Guide for conduction of comparability exercise for biological product registration 7
10. The manufacturer must take into account the limits of the biological tests, like the strong level of variability, which can hinder
detection of differences between two very similar products.
In cases in which the biological tests are sued as complement to the physical-chemical analyses, for example, while a surrogate test for
analysis of the structures of higher order, a pertinent, sufficiently precise and accurate biological test can be an acceptable means of
confirming the absence of alteration in the structures of higher order. In cases in which the physical-chemical and biological tests are
not regarded as acceptable means of confirming the preservation of the structure of higher order, it is possible to use data from clinical
and nonclinical studies. However, if the use of such studies is required, one must consider if it is really viable to register the product
by comparability development.
When the products compared have multiple biological activities, the manufacturers must perform a series of pertinent functional tests
conceived to evaluate the range of the activities. These activities can result in countless functional fields. In such situations, all
functional activities must be evaluated in the scope of the comparability study.

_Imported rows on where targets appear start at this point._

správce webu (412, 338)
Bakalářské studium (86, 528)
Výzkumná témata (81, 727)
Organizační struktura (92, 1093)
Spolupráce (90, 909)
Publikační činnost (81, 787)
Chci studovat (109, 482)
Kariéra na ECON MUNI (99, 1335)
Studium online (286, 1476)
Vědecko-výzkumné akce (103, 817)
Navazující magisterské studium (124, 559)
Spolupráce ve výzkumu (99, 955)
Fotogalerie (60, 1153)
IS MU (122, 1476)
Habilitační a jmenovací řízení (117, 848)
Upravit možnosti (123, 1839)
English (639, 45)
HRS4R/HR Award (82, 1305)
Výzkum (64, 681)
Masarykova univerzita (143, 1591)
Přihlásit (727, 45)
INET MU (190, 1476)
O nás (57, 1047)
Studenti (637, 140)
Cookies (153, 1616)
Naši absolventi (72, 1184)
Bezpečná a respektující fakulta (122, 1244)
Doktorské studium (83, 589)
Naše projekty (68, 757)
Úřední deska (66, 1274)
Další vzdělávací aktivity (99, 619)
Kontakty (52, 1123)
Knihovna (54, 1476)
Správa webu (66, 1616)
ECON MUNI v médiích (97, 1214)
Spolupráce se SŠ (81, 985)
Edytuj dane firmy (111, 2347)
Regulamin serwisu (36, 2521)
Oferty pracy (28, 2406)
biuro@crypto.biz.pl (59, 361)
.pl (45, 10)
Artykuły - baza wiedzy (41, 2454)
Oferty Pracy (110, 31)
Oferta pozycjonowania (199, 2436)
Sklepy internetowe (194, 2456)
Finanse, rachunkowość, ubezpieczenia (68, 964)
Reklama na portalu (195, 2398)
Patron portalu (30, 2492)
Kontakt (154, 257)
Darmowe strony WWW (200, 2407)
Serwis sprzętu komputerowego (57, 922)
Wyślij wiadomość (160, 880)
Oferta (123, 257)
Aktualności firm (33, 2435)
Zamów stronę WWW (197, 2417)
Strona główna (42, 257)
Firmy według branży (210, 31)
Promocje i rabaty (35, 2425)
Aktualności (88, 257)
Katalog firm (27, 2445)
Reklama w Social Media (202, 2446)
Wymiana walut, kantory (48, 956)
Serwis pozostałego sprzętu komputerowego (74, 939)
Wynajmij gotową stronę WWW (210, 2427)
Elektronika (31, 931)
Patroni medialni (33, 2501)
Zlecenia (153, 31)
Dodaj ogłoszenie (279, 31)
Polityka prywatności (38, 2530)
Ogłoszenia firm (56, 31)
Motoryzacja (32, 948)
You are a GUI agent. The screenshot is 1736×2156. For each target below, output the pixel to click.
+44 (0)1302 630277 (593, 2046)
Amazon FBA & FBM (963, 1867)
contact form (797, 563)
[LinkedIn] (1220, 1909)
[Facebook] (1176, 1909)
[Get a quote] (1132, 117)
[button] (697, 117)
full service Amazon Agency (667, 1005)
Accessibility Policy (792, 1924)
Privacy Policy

Potency is the quantitative measure of the biological activity. A relevant and validated potency test must be part of the active
ingredient and/or finished product specification, as well as of the comparability exercise.
The results of the potency test must be provided and expressed in the units of the activity. When possible (for example, for in vitro
biochemical analyses, like enzyme tests or binding tests), the results may be expressed in specific activities (e.g. unit/mg of protein).
The tests must be calibrated by a national or international standard or reference standard, when available and appropriate. Therefore,
international or national and reactive reference standards must be used to determine the potency and to express results in IU or U.
These standards are not conceived for use as a CBP during the comparability exercise.
The biological analyses may be used for purposes other than potency determination. For example, a relevant biological test is essential
to determine if the antibodies developed in response to the product have neutralizing activity that has repercussion on the biological
activity of the product and/or endogenous counterparts, if present.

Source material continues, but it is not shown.